Skin grafting is frequently utilized for facial reconstruction following surgical excision. Full-thickness skin grafts are used to treat small, superficial facial defects and can produce excellent aesthetic results if the graft is color-matched to the tissue surrounding the defect.[51,53,55,56] Split-thickness skin grafts are primarily used to cover large defects, particularly those of the scalp, because of the minimal donor site morbidity associated with harvest.[8] Skin grafts require an underlying vascular bed to survive after placement over the defect. Should an adequate vascular bed not exist, acellular dermal matrices may be used to develop one before graft placement.[8]

Locoregional tissue transfer is frequently employed to treat large, complex deformities of the face.[8,57,58] Reconstruction of defects involving the cutaneous portion of the upper lip, also known as the ergotrid, is challenging due to the risk of distorting the philtral columns and adjacent structures.[50,59] Small rotational flaps, such as the ergotrid flap, may be used to correct these defects while preserving the natural structure of surrounding anatomy should linear closure be contraindicated.[59] Similar to defects of the ergotrid, reconstruction of large defects of the cheek is complicated by its proximity to the lip, nose, and eye.[53] Large rotational flaps, such as the cervicofacial flap, allow the surgeon to mimic the color and texture of tissue surrounding the defect while minimizing the risk of distorting said structures (Fig. 4).[53]

Fig. 4.

Patient with a large, circumferential defect of the infraorbital cheek following excision of her malignancy (A). The defect was reconstructed utilizing a cervicofacial flap (B). Patient 3 weeks postoperatively without signs of ectropion or lip retraction (C). Patient 1 year postoperatively with minimal scarring (D).

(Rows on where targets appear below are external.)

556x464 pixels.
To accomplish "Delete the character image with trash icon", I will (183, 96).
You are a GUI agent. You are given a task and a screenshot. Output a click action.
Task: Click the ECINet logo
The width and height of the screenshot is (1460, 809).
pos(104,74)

Regional flaps, such as the paramedian forehead flap, are frequently employed to reconstruct the nose (Fig. 5).[56,60] This interpolated flap, along with cartilage grafting, is used to provide coverage, lining, and support to the reconstructed nose in a 2-stage procedure. This procedure is considered to be the gold standard treatment for complex nasal reconstruction because it produces excellent aesthetic outcomes with minimal donor site morbidity.[60] In addition to its efficacy, this procedure has demonstrated complication rates as low as 4%, making it a reliable and safe reconstructive modality.[60]

Fig. 5.

Patient with a full-thickness defect of the nasal ala following excision of a nonmelanoma skin cancer (A). Inset of the paramedian forehead flap into the alar defect (B). Patient 3 weeks post-operatively following inset of the flap (C). Patient 3 months postoperatively following flap division and inset (D).

CONCLUSIONS

The annual rise in incident non-melanoma skin cancer necessitates that plastic surgeons become more familiar with the diagnosis, management, and prevention of these malignancies. In the absence of Mohs micrographic surgery, surgical excision is the gold-standard treatment for non-melanoma skin cancers. Despite this, there are a multitude of available treatment modalities that may be more desirable in certain circumstances. Reconstruction of the face is highly complex; however, techniques lower on the reconstructive ladder, such as linear closure, should not be overlooked because they can produce excellent aesthetic results with minimal morbidity. The prevention of malignancy is best done by educating patients about modifiable risk factors and treating precancerous lesions.